Eschweiler: Junge Polen fühlen sich bei Sportfreunden pudelwohl

Eschweiler: Junge Polen fühlen sich bei Sportfreunden pudelwohl

Zuhause werden die jungen Kicker von Legia Warschau eine Menge erzählen können. Die U9-Junioren aus der polnischen Hauptstadt waren am Wochenende Gäste beim Jubiläumsturnier der Sportfreunde Hehlrath und standen beim Bürgermeisterempfang auf dem Bauernhof Kugel ganz im Mittelpunkt.

Nach rund 20-stündiger Busfahrt war die Mannschaft um Coach Adam Orlikowski und Co-Trainer Tomasz Grudzinski am Freitag angekommen und hatte ihr Quartier in der Donnerberg-Kaserne bezogen. Im Anschluss an ein gemeinsames Frühstück am Samstagmorgen stand zunächst Sight-Seeing auf dem Programm: Ziel des Ausflugs waren der Aussichtspunkt des Tagesbaus und der „Indemann”.

Dann ging es zum Bauernhof Kugel an der Oberstraße, wo die Gastgeber um Markus und Ina Kugel die Besucher bereits mit leckeren Grillwürstchen und Getränken erwarteten.

Zum Empfangskomitee in der mit Maispflanzen und Sonnenblumen dekorierten Halle des Hofes gehörten Bürgermeister Rudi Bertram, die Kommunalpolitiker Volker Willms und Willi Bündgens, Schirmherr des Turniers, und der Vorsitzende der Sportfreunde, Guido Esser.
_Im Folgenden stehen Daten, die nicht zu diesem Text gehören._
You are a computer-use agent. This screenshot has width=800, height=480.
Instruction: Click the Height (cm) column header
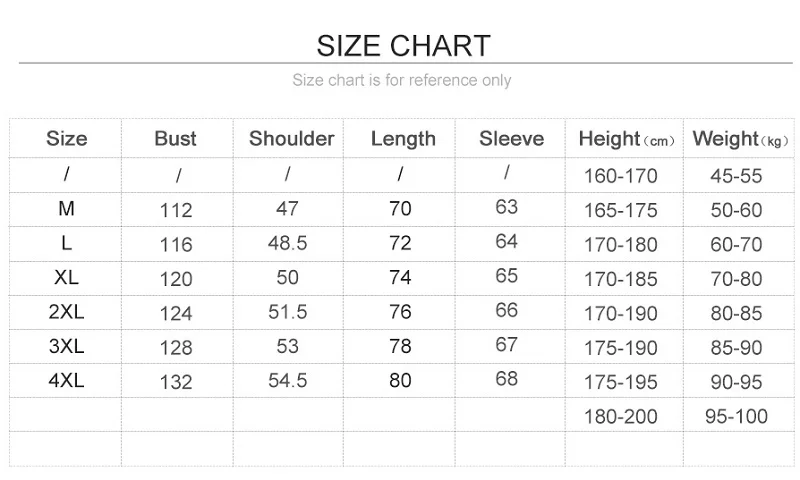tap(626, 140)
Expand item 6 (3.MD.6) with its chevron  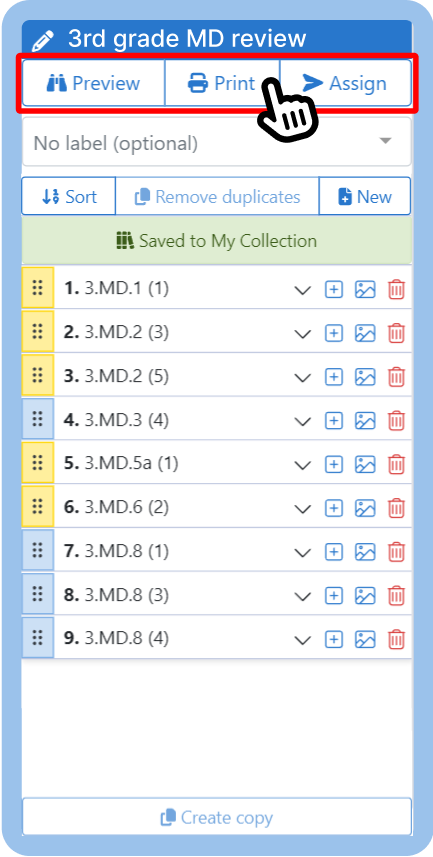point(302,509)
Er sei froh und stolz, sagte Esser bei der Begrüßung, dass die Sportfreunde das international angesehene und mit Spitzenteams besetzte U9-Turnier bereits zum zehnten Mal austrügen. „Ich denke, wir haben Eschweiler mit dem Turnier in Europa bekannter gemacht.”

Rudi Bertram betonte den Gedanken der Völkerverständigung, der bei solchen Begegnungen im Vordergrund stehe, und hob die Bedeutung des Sports für die Entwicklung junger Menschen hervor: „Ich selbst habe lange Fußball gespielt; es ist wichtig, dass man in einer Mannschaftssportart zusammenhält.”

Zur „Verpflegung” hatte er den jungen Kickern zwei große Kartons Waffeln made in Eschweiler mitgebracht. Legias Trainer Adam Orlikowski rückte ebenfalls den Gedanken der Völkerbegegnung in den Mittelpunkt und bedankte sich für die Gastfreundschaft: „Wir freuen uns jedes Jahr aus Neue, in dieser schönen Gegend mit ihren sehr sympathischen Menschen zu sein.” Als kleines Dankeschön hatten die Besucher aus Polen Präsenttaschen mit einem Wandkalender und dem Clubschal von Legia Warschau vorbereitet.

Guido Essers Sohn Alex erwies sich übrigens als perfekter Dolmetscher. Der 17-Jährige übersetzte nicht nur in beide Richtungen, sondern hatte bereits beim morgendlichen Ausflug als Reiseleiter fungiert.